--- Texto do documento ---

O LARGO: uma análise a partir da perpectiva do espaço e do lugar, da identidade e da memória

THE WIDE: an analysis from the perspective of space and place, identity and memory

MENDES, Renata C. P. R. 1; LOPES, Muranna S. 2; SARDINHA, Cristiano de L. V. 3; SOUSA, Mônica T. C. 4

Recibido: 04/02/2017 • Aprobado: 27/02/2017


Conteúdo

1. Introdução

2. O “LARGO” E O “largo”: questões relativas ao espaço e ao lugar

3. A constituição de identidades fragmentadas

4. Os rastros da memória

5. Considerações finais

Referências


RESUMO:

O presente trabalho analisa o conto “O Largo”, de Manuel da Fonseca. Aborda as categorias de espaço e lugar, identidade e memória constantes no referido conto. Apoia-se na perspectiva Humanista. Demonstra como se deu a transformação do lugar em espaço, a partir da chegada de um elemento desestruturante que veio a interferir e modificar as identidades. Apresenta questões relativas à memória. Dialoga e fundamenta-se em autores que trabalham com cada uma das categorias propostas.
Palavras-chave: Espaço. Lugar. Identidade. Memória. Literatura.

ABSTRACT:

The present work analyzes the short story "The wide", by Manuel da Fonseca. It addresses the categories of space and place, identity and memory in that story. It is based on the Humanist perspective. It shows how the transformation of place into space took place, from the arrival of a de-structuring element that came to interfere and modify identities. Talk about memory. It discusses and is based on authors who work with each of the proposed categories.

---

> _Desafio A_
Nos registros, copie tudo, desde a linha que contém "Given: Select the" até a linha que contém "Looking at the", trocando "tile" por "brick" e deixando o restante inalterado. Não inclua as imagens na resposta.

--- Trechos dos registros ---

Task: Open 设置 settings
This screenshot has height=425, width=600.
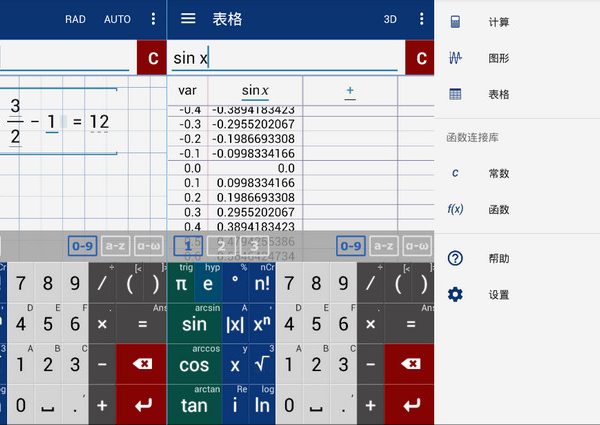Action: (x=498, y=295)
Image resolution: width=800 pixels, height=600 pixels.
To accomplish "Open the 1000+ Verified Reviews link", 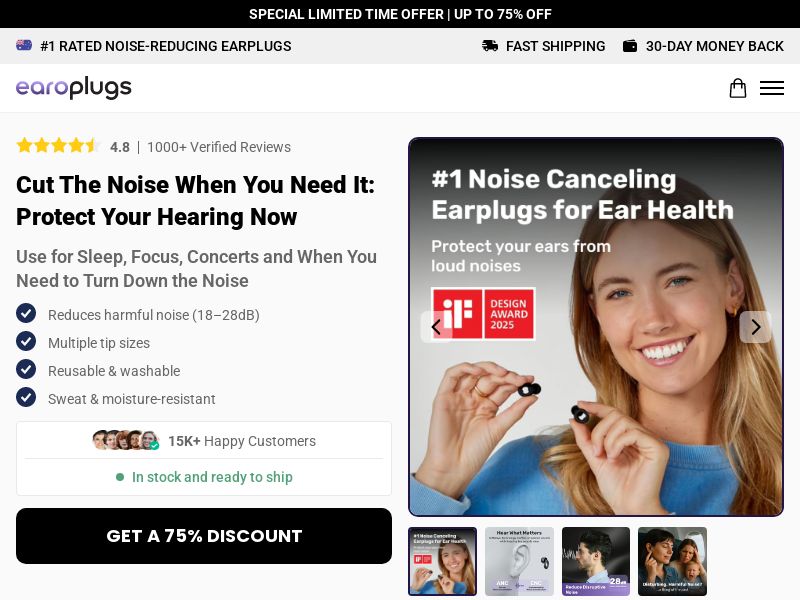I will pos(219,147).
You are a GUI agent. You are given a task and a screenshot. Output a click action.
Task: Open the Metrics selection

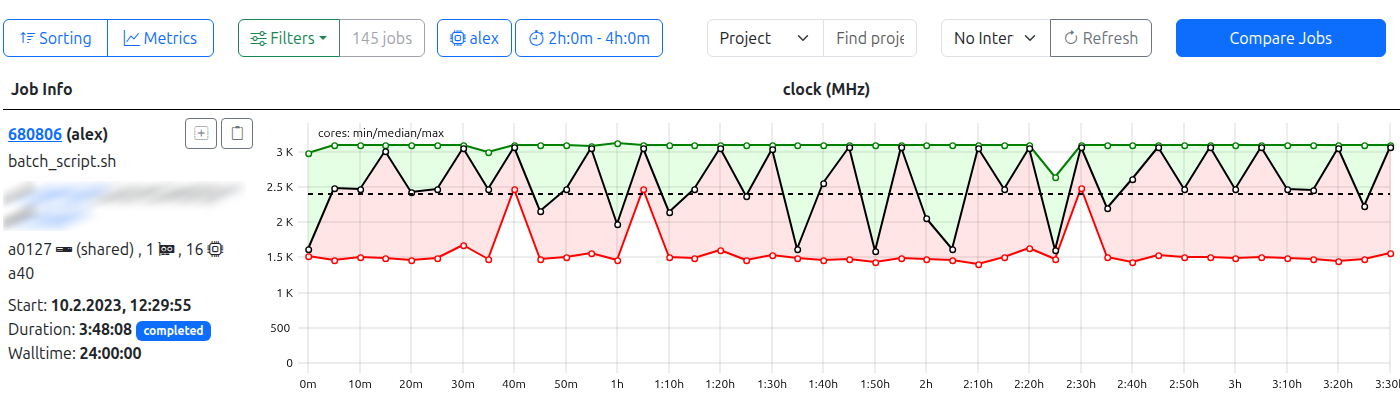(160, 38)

---
--- Trechos dos registros ---

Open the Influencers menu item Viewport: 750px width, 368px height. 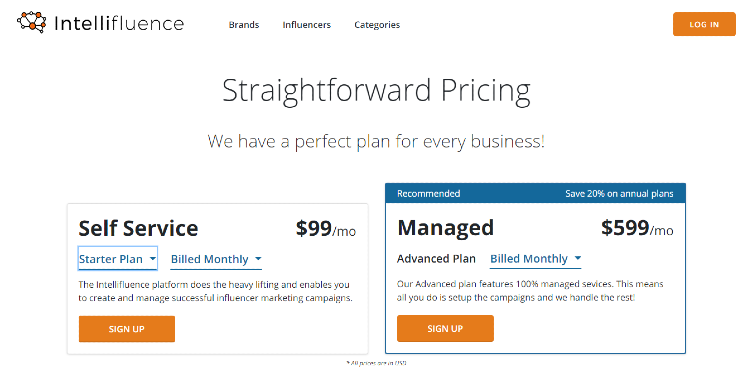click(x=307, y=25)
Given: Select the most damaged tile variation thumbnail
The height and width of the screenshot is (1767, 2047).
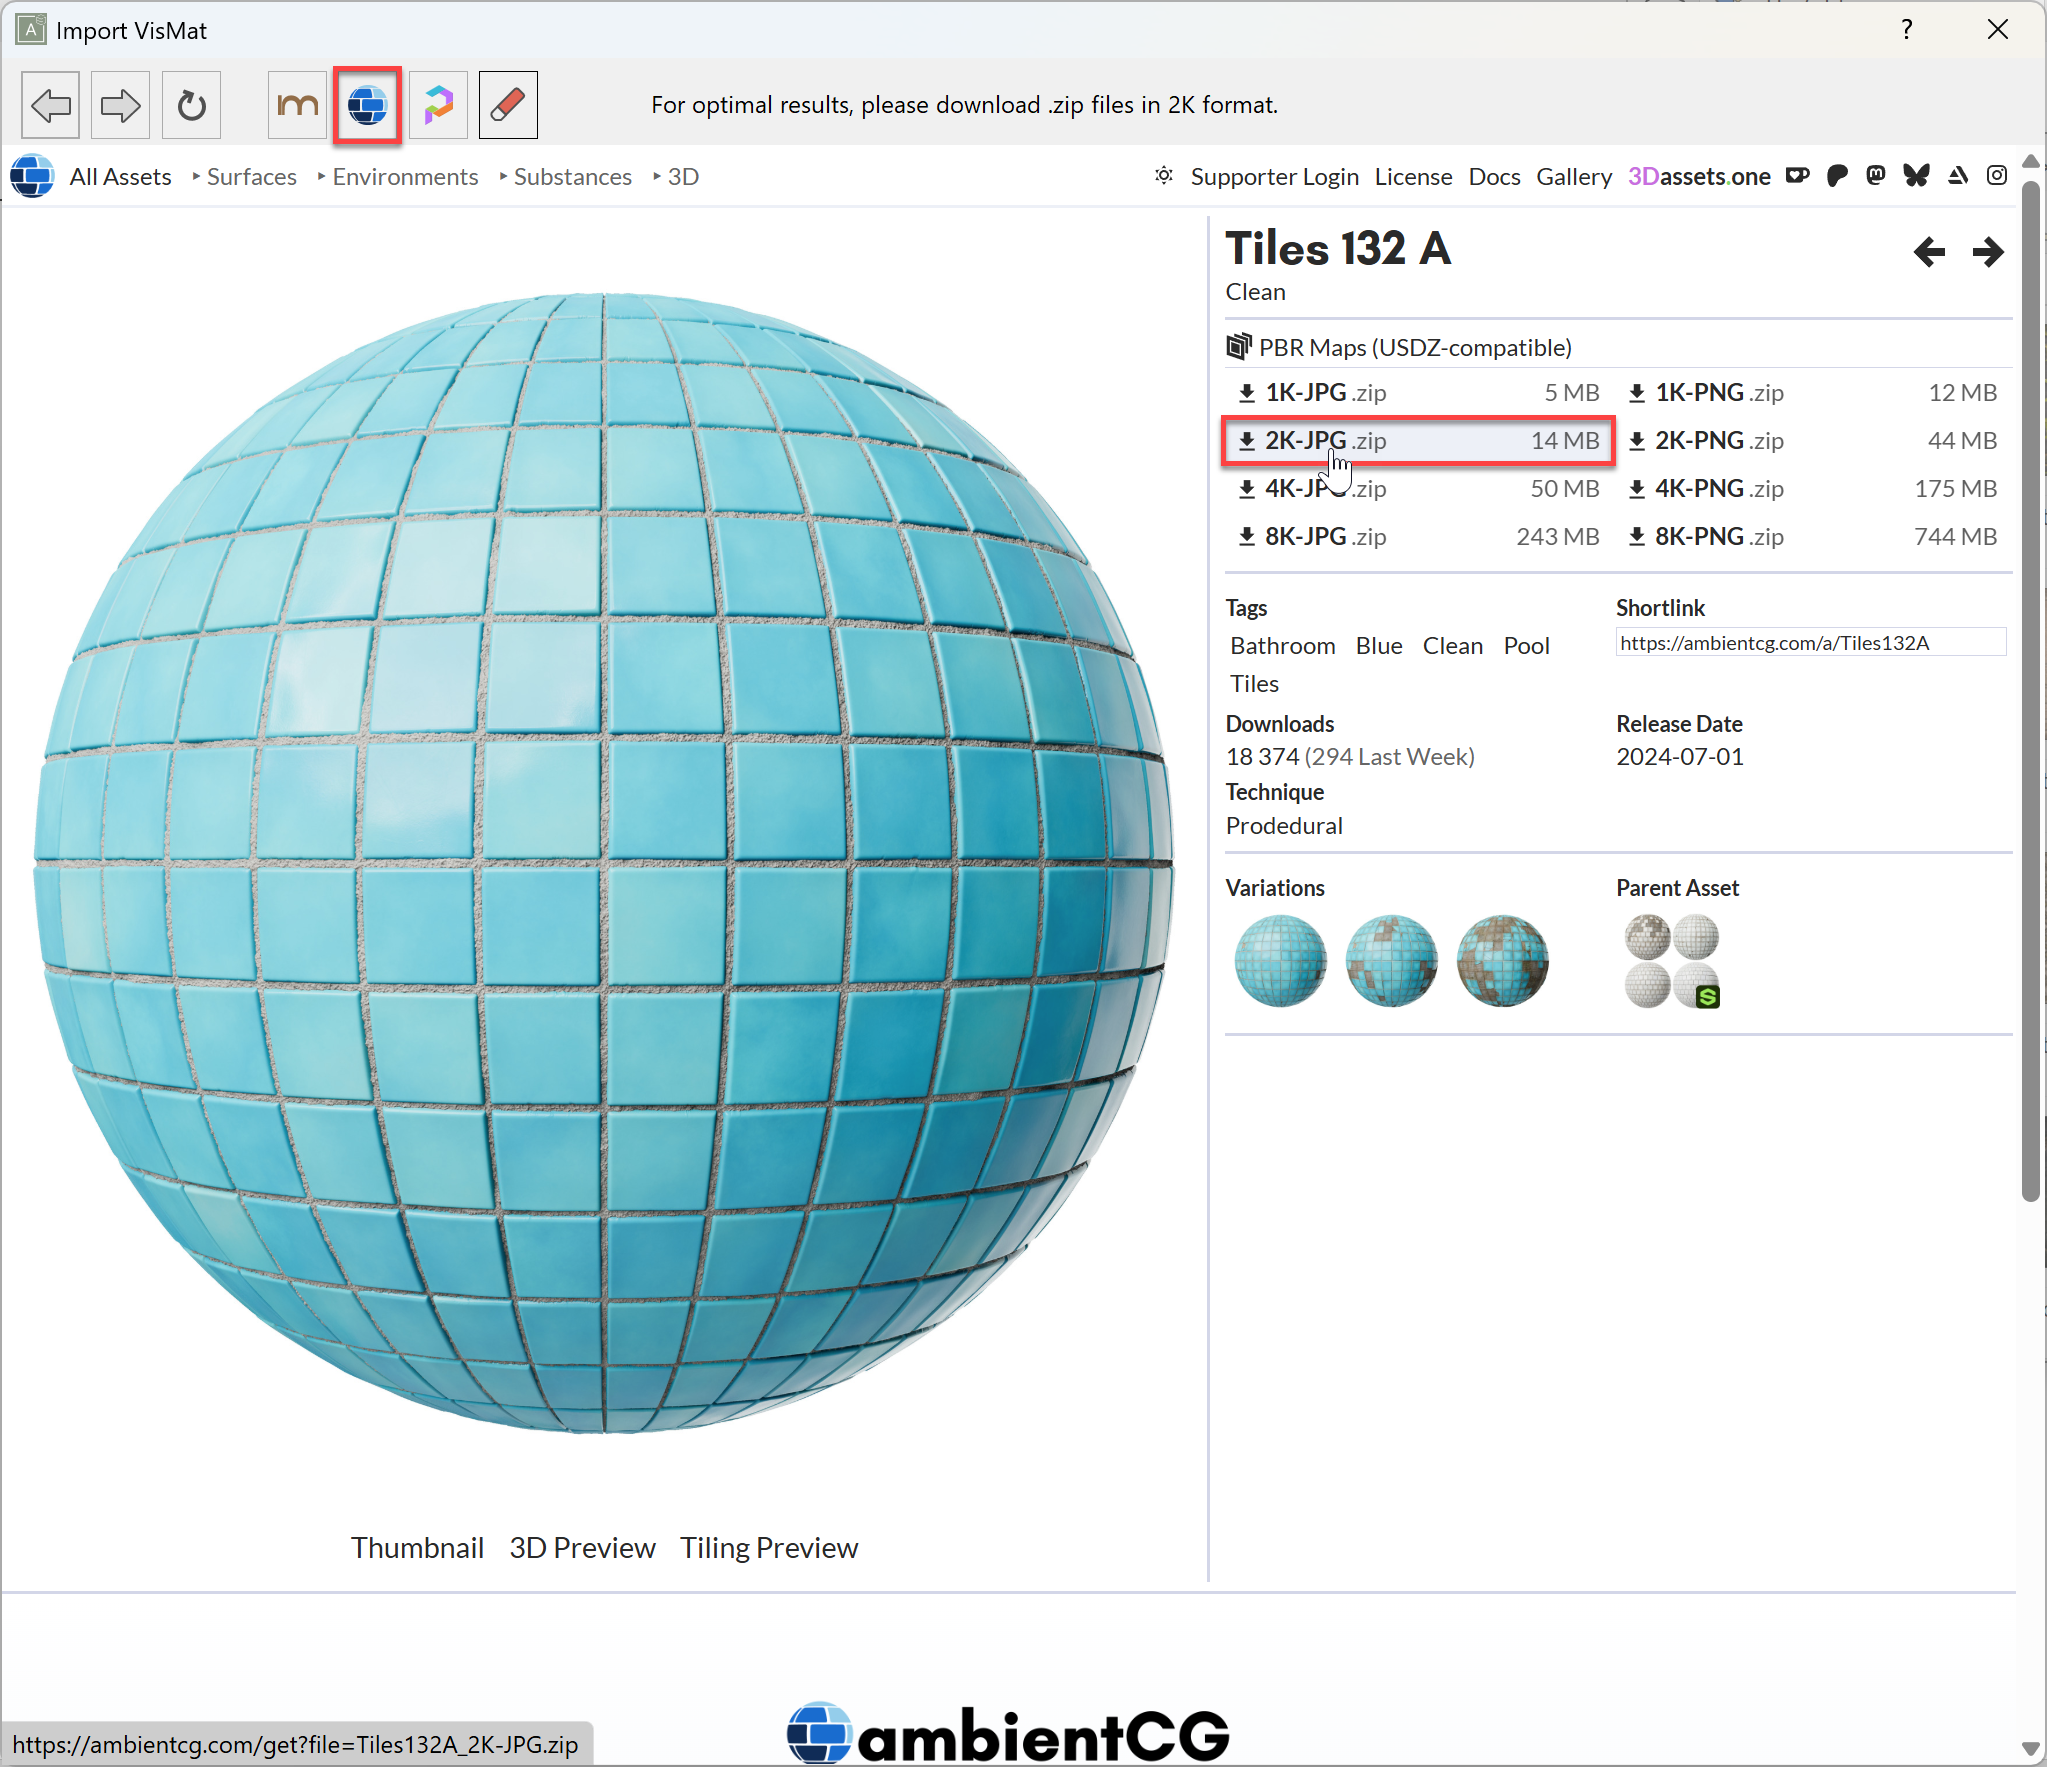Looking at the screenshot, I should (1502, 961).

---
--- Trechos dos registros ---

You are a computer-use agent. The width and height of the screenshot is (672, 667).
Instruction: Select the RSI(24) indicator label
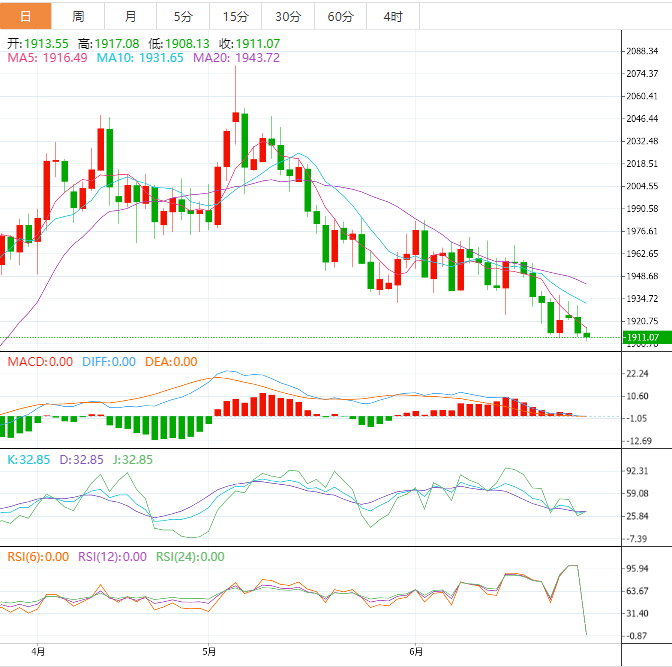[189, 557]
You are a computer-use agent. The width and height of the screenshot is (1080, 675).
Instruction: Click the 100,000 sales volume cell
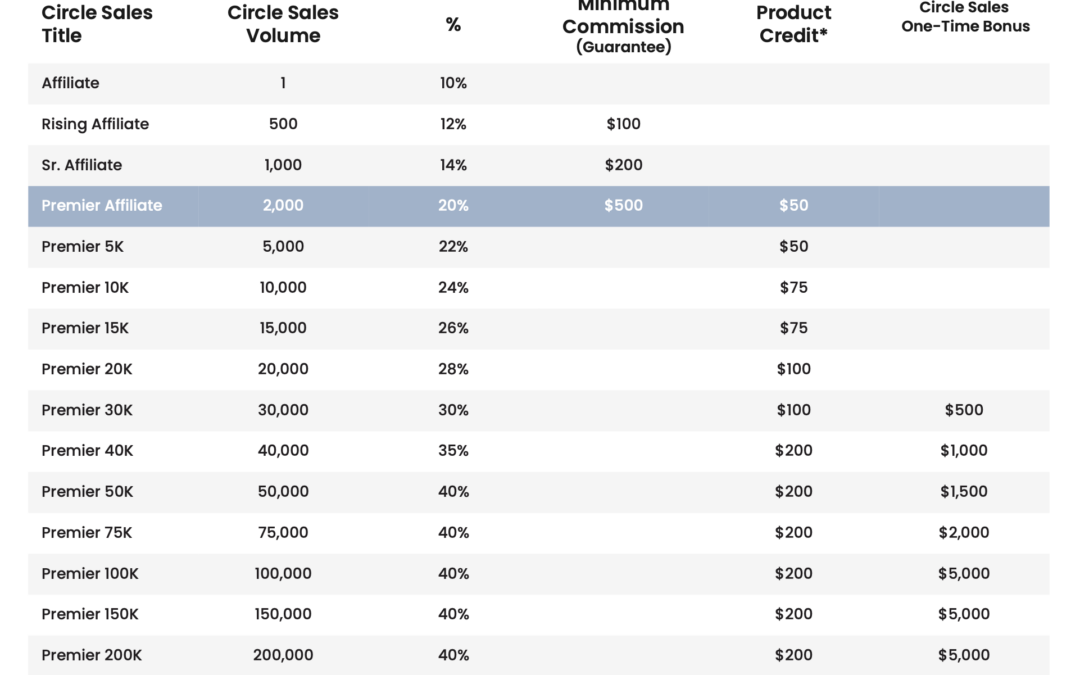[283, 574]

---

> _Desafio B_
Verta para o espanhol a seguinte frase do texto sobre o conto "O Largo": "Demonstra como se deu a transformação do lugar em espaço, a partir da chegada de um elemento desestruturante que veio a interferir e modificar as identidades."

> _Resposta do exercício A_
Given: Select the most damaged brick variation thumbnail
The height and width of the screenshot is (1767, 2047).
Looking at the screenshot, I should (1502, 961).

> _Resposta do exercício B_
Demuestra cómo se produjo la transformación del lugar en espacio, a partir de la llegada de un elemento desestructurante que vino a interferir en las identidades y a modificarlas.